GOAL A -> Rewrite the records as a Markdown table with columns "Row" and "Line", beginning at the line containing "The height and width of the screenshot is (269, 482)." and running through the end of the records. Leave out blank lines and any pictures.

SOURCE DOCUMENT ->
================================

Three awesome stories from the Atari era of game development

Posted in Gaming and esports

Author - George Terry

Last updated on 04 Aug 2020

The Atari 2600 is a legendary console. It bought arcade classics like Street Racer, Space Invaders, Pac-Man and Asteroids into people’s homes. It was also the first console to have games stored on removable cartridges as opposed to being built into the unit.

Speak to gamers of a certain age about the 2600 and their eyes will likely mist over. It was a simpler time, when an entire game could be loaded onto a 64KB cartridge. To put that in context, it would take over 2.5 million Atari 2600 cartridges to store all of Call of Duty: Modern Warfare

But while everyone remembers the games, they may not know the stories.

We decided to cast back through the annals of gaming history and unearth three little known gems from gaming’s golden era.

The maze that no one can explain

Maze-navigating games were a staple of early consoles and arcades, but developers building these games faced a problem.

There wasn’t enough memory on the cartridges to store enough mazes for the game to have longevity. So players would either complete the game very quickly or do the same mazes over and over again.

To get around this, developers built games that generated mazes procedurally according to algorithms. This saved memory space and kept the game interesting. Entombed was one of many games that operated on this principle.

But when a pair of video game archaeologists went rooting around in Entombed’s source code, they found something they couldn’t explain...

They were able to find the table responsible for generating the mazes, but they couldn’t explain how it worked, or how it reliably generated a new maze every time without creating mazes that couldn’t be escaped. 

In fact, the BBC has described the algorithm as a “stroke of mild genius”. One of the researchers told a reporter that:

“The struggle I have as a scientist is, I think that there should be some logical way that this will all make sense and there really doesn’t seem to be.”

As a final unexpected twist, it later transpired that the ingenious programming was probably the result of intoxication. Steve Sidley had worked on Entombed and remembers discussing the algorithm with the man who wrote it:

“He told me it came upon him when he was drunk.”

The worst game of all time

In 1982, Howard Scott Warshaw was on a roll. He was a games developer with two hit games under his belt in his short career at Atari. 

His first game, Yars’ Revenge, sold more than a million copies on release and is still Atari’s best-selling original title for the 2600. He followed that up with the game adaptation of Raiders of the Lost Ark, which also sold more than a million copies.

Clearly he had talent. So Atari’s CEO, Ray Kassar, decided to give him his biggest challenge yet. The game adaptation of the box office smash hit, E.T. the Extra-Terrestrial.

But there was a catch. The game needed to be released in time for Christmas, which gave Warshaw just five weeks to make it. One L.A. Times reporter described this as “the computer equivalent of simultaneously composing and playing a minute waltz in under 30 seconds.”

Warshaw reckons he put in around 500 hours over the course of those five weeks. It was gruelling, but he made it. The game was released on schedule and shelves in time for Christmas.

================================

DATA IN THIS EXERCISE ->
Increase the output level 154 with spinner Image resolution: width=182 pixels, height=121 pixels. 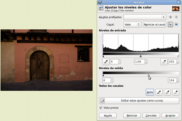tap(178, 79)
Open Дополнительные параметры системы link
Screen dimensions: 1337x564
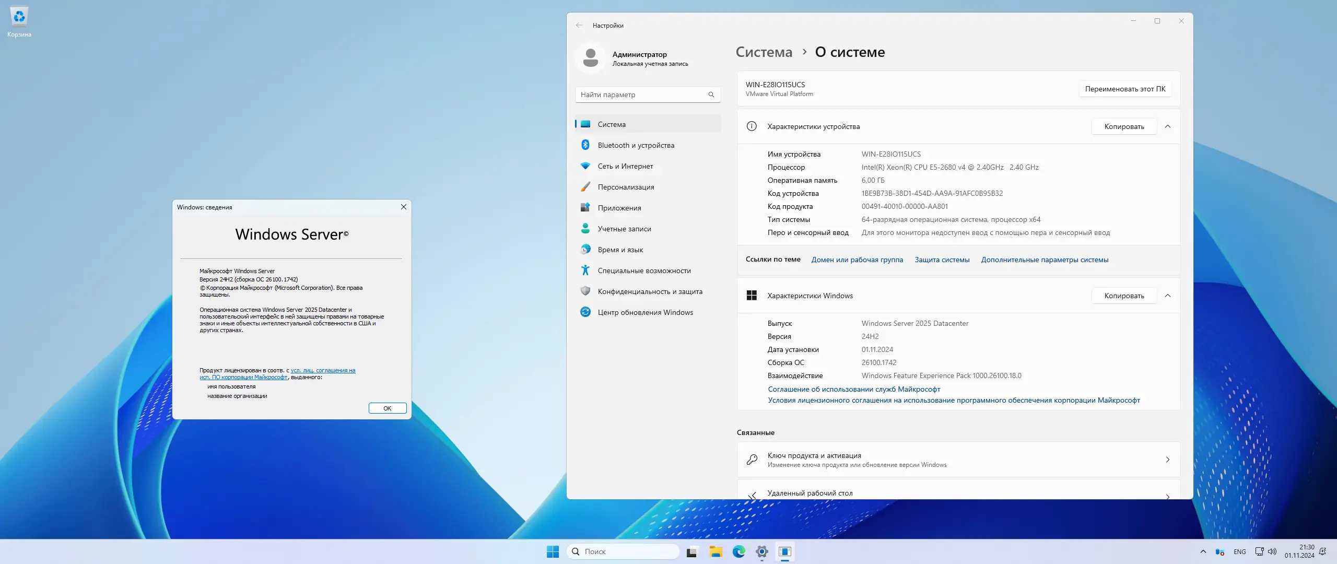tap(1045, 260)
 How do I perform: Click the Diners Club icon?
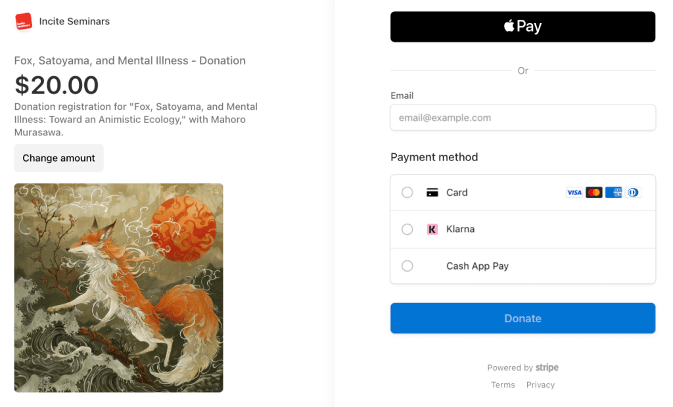(x=633, y=193)
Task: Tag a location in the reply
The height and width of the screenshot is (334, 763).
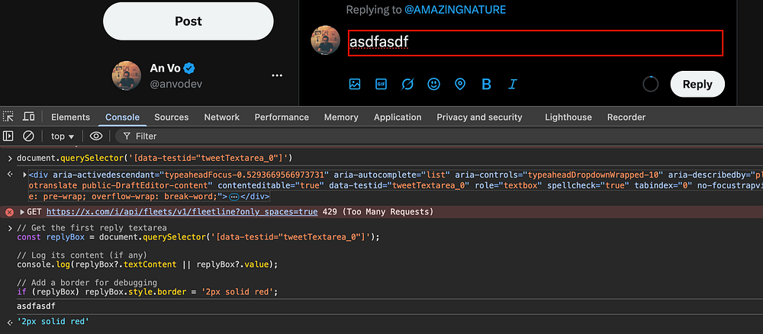Action: [x=460, y=85]
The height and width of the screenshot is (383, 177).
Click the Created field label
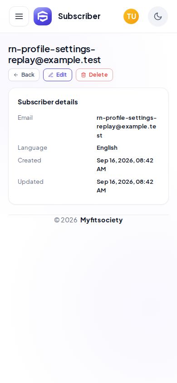(30, 161)
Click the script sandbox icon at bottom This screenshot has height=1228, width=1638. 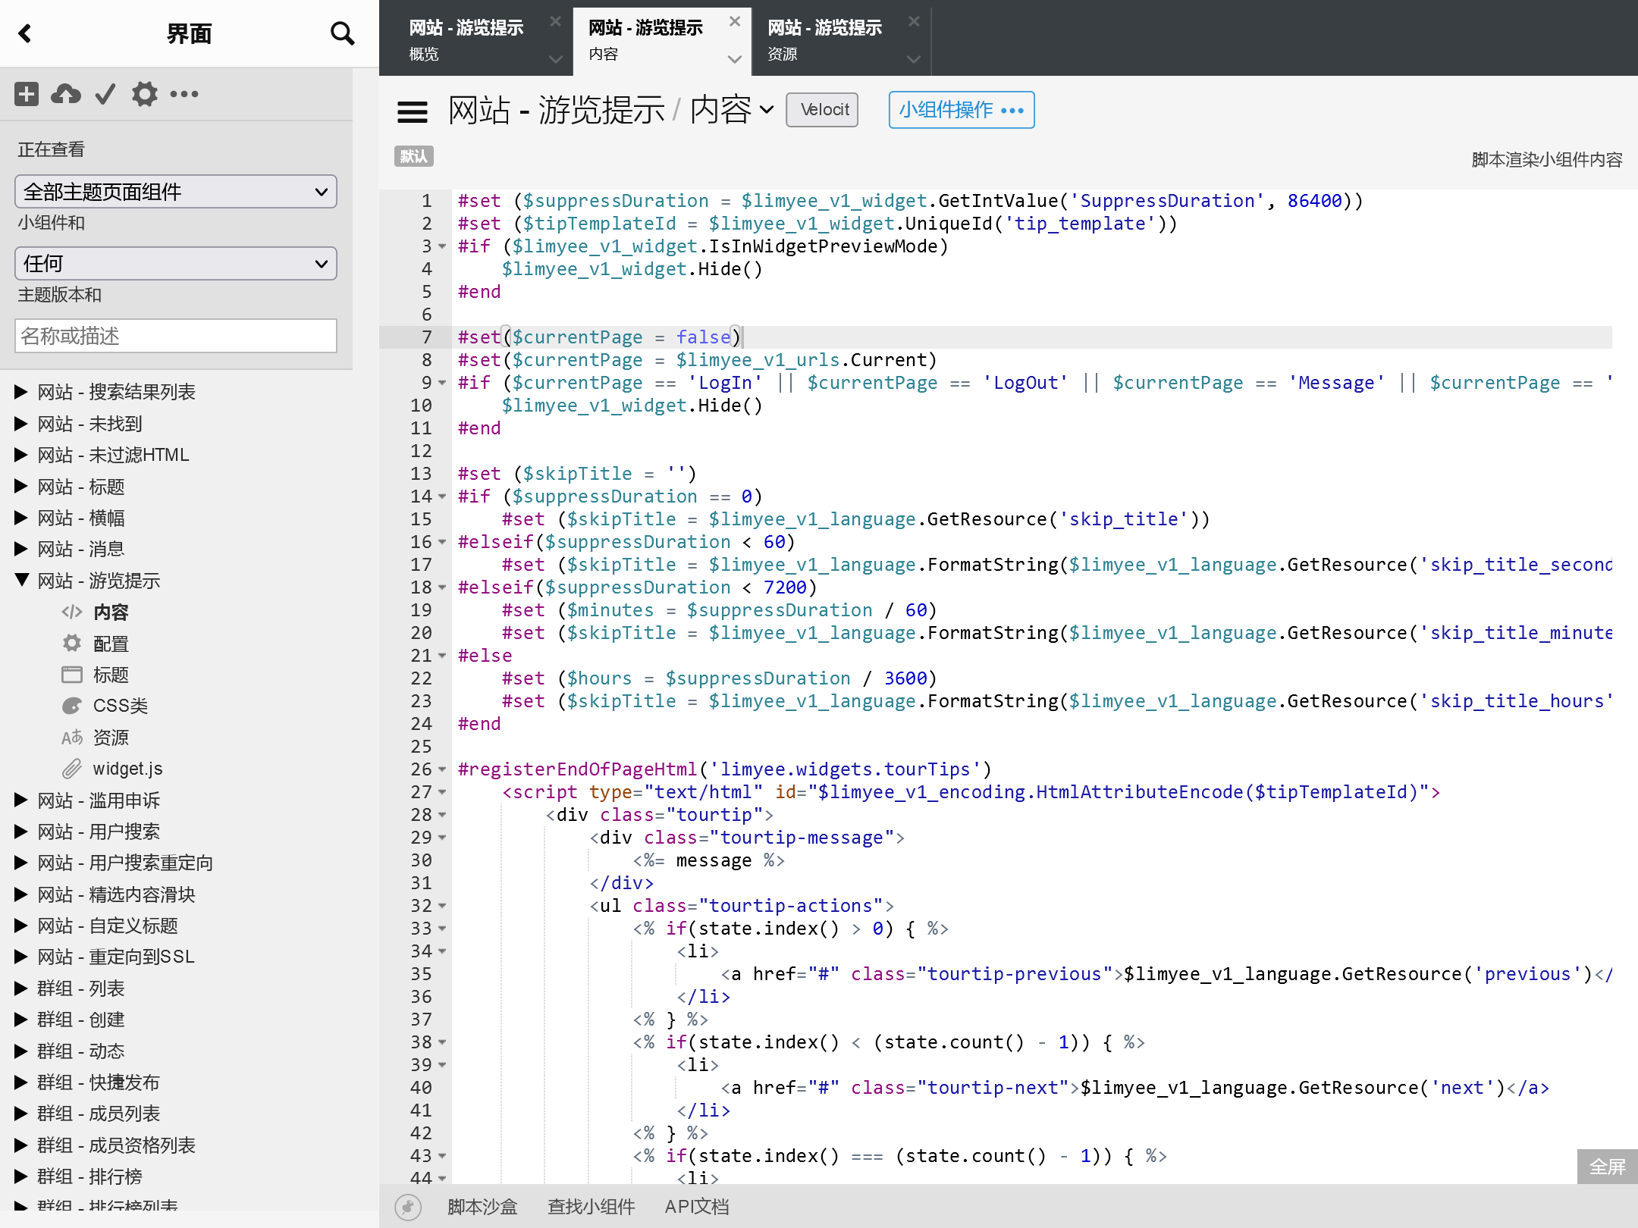(408, 1206)
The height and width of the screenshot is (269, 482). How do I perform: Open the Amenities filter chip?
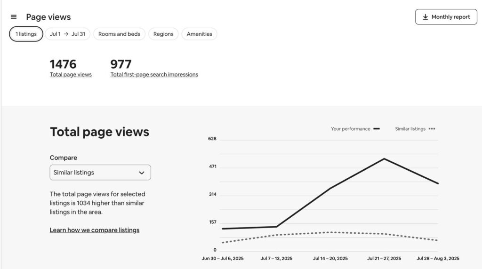(199, 34)
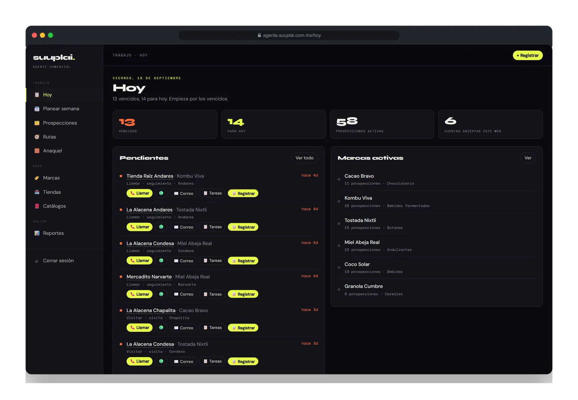Click the + Registrar button at top right
This screenshot has width=578, height=400.
pyautogui.click(x=528, y=56)
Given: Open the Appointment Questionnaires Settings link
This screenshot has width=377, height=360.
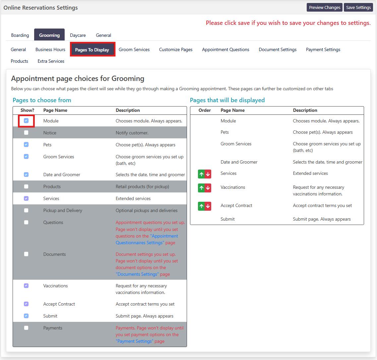Looking at the screenshot, I should [147, 240].
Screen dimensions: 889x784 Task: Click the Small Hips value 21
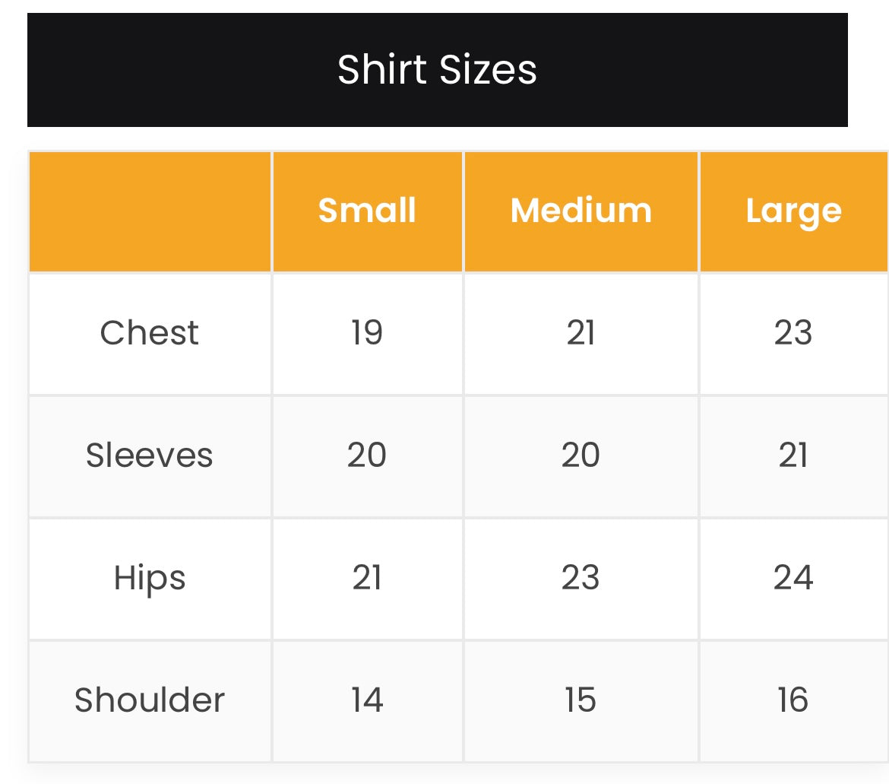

================================

GOAL B -> Extend the article on Atari-era game development stories, starting after its last sentence.

TASK RESULT A ->
| Row | Line |
|---|---|
| 1 | The height and width of the screenshot is (269, 482). How do I perform: Open the Amenities filter chip? |
| 2 | (199, 34) |
| 3 | Click the + Registrar button at top right |
| 4 | This screenshot has width=578, height=400. |
| 5 | pyautogui.click(x=528, y=56) |
| 6 | Given: Open the Appointment Questionnaires Settings link |
| 7 | This screenshot has width=377, height=360. |
| 8 | Looking at the screenshot, I should [147, 240]. |
| 9 | Screen dimensions: 889x784 Task: Click the Small Hips value 21 |

TASK RESULT B ->
But there was another problem…

The game was unplayable. It was disorienting and frustrating. In the rush to get something released in time for Christmas, Atari had produced what many people consider to be the worst game of all time.

The hype around the film helped it sell well initially, but it wasn’t long before Atari was receiving complaints and returns from disgruntled parents. In the end, prices were dropped from $38 to just $7.99 to try and boost sales. 

But nothing helped.

Unable to shift the copies of the game, Atari eventually dumped 20 truckloads of E.T. The Extra Terrestrial and other underperforming titles into a landfill in Alamogordo, New Mexico.

The first ‘Easter Egg’

Atari needed capital to fund their ambitions to enter and own the home gaming market, so they sold their company to Warner Communication in 1976. 

The Atari bosses and their owners agreed they didn’t want their programmers to get credited in the same way a film cast would, because that could lead to disputes about royalties. 

Over time, a power struggle developed between the Atari leadership and the programmers who were making the games. On relatively low pay and with no public recognition for his efforts, one developer found another way to vent his frustration.

He decided to hide his name within the game he was making - but this was easier said than done. He had to hide it well enough that the Atari game testers wouldn’t find it, but not so well that gamers would never discover it.

Here’s how Warren Robinett described how to find the world’s first ever ‘easter egg’, in the 1980 video game, Adventure:

“There was a yellow castle, a white castle, and a black castle. There was a yellow key, a black key, and a white key. If you found the black key, you could open up the gate of the black castle and get into it. Inside of the black castle was a maze. That particular maze consisted of two disjointed mazes that were intertwined with one another and the only way you could get into the part of the maze that had the thing that lets you get into the secret room was if you used the bridge to cross one of those walls in the maze inside the black castle. If you did that, used the bridge, crossed the wall, you get into a little tiny chamber, and if you just went in, you'd run into the key to the secret room.”

Except it wasn’t a key. It was just a pixel and there was no indication what it did or what you were supposed to do with it. Gamers referred to this mysterious pixel as ‘The Dot’.

Eventually, a 15-year-old kid from Salt Lake City discovered that if you took ‘The Dot’ through to another room, it would let you pass through the walls, at which point a secret message flashed up on the screen:

 

In case you can’t read that, it says:

Created by Warren Robinett

Ironically, over the years, this hidden message has probably earned Warren Robinett far more recognition than a conventional credit ever would have. In fact, it would later become the inspiration for the hit novel and film, Ready Player One

So there you have it, three weird and wonderful stories from gaming’s golden era.

Modern games are certainly more polished, more immersive and, dare we say it, more fun than those on the 2600, but there will always be something special about the old ones.